PROVIDED DATA =
____

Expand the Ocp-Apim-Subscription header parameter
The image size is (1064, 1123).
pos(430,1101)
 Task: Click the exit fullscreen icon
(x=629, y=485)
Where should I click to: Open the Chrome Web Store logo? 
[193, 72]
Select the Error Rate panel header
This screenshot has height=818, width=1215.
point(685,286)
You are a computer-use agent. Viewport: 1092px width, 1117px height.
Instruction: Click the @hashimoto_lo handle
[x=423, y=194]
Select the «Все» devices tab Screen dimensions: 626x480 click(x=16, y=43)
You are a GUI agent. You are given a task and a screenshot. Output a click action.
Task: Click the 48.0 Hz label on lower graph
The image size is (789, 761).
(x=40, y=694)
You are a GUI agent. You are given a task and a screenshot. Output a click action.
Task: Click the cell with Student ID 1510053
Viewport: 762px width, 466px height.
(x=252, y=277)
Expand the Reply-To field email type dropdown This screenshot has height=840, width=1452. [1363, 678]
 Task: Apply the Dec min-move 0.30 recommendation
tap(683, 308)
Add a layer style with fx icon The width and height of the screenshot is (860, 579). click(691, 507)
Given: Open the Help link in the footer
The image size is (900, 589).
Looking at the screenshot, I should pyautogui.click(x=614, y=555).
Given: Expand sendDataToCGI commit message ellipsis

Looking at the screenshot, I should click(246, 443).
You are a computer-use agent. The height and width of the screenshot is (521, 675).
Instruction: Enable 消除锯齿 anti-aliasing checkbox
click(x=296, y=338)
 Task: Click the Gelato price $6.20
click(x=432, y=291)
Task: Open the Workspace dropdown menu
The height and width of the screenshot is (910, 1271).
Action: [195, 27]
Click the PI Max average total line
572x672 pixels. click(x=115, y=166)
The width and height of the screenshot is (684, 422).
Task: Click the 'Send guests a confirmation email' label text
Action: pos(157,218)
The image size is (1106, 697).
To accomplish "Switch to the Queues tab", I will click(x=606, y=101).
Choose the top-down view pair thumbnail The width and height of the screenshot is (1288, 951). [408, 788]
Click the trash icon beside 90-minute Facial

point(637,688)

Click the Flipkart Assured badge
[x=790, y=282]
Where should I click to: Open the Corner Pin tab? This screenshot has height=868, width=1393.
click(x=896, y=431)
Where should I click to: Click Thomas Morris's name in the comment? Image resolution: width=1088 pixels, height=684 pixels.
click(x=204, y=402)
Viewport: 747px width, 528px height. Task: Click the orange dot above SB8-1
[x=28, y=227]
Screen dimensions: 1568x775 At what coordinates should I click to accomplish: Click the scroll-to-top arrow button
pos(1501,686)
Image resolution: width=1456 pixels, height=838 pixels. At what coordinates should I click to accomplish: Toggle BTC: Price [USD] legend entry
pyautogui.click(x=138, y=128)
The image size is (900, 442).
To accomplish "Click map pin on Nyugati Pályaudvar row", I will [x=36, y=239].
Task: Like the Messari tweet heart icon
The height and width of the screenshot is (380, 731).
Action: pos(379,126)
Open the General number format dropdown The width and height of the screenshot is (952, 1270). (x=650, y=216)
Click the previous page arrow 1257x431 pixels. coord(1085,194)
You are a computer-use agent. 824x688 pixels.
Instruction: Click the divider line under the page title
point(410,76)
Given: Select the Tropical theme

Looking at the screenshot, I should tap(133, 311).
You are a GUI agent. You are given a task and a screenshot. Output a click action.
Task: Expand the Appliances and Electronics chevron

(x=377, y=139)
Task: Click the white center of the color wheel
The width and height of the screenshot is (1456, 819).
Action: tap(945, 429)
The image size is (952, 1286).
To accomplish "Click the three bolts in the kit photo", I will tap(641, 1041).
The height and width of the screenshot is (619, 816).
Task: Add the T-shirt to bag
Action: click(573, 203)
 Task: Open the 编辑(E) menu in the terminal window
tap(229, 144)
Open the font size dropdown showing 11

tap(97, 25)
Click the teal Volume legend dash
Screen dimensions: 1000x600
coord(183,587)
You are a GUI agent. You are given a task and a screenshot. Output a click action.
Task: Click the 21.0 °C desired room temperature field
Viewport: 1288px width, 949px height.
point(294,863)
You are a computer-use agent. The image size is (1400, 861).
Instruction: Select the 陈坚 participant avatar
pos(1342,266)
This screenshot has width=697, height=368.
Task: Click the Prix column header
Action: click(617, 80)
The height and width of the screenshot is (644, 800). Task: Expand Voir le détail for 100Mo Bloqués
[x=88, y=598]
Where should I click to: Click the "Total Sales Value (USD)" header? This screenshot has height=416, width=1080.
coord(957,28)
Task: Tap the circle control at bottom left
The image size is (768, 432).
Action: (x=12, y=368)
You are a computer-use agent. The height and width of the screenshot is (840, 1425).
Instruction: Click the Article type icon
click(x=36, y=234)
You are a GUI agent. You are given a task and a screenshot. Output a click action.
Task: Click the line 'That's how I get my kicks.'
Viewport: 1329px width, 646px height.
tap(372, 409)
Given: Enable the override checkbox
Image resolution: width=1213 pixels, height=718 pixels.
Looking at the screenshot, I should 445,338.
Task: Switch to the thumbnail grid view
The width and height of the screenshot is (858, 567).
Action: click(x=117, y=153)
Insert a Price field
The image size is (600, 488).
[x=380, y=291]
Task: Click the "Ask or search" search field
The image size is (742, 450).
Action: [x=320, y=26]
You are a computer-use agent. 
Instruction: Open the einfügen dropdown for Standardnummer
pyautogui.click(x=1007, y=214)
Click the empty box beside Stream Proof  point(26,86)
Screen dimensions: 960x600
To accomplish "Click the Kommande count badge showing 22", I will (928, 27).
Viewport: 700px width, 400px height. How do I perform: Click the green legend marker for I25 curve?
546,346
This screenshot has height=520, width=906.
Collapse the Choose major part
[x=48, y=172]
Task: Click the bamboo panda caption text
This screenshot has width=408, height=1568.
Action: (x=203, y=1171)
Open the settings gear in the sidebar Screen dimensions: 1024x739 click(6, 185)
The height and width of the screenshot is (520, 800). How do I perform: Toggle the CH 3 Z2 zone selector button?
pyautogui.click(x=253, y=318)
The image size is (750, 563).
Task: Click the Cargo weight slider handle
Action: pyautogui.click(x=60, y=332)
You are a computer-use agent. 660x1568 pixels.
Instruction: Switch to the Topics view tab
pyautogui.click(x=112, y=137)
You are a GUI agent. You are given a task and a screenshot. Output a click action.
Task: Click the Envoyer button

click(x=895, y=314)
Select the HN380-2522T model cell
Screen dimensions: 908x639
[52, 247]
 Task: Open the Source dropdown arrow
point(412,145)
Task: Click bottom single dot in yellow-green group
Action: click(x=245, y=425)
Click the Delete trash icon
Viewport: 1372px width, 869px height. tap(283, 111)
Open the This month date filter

____

Where a line in the listing above includes the string "field", copy that line.

Expand the Reply-To field email type dropdown This screenshot has height=840, width=1452. [1363, 678]
Task: Click the 21.0 °C desired room temperature field
Insert a Price field
Task: Click the "Ask or search" search field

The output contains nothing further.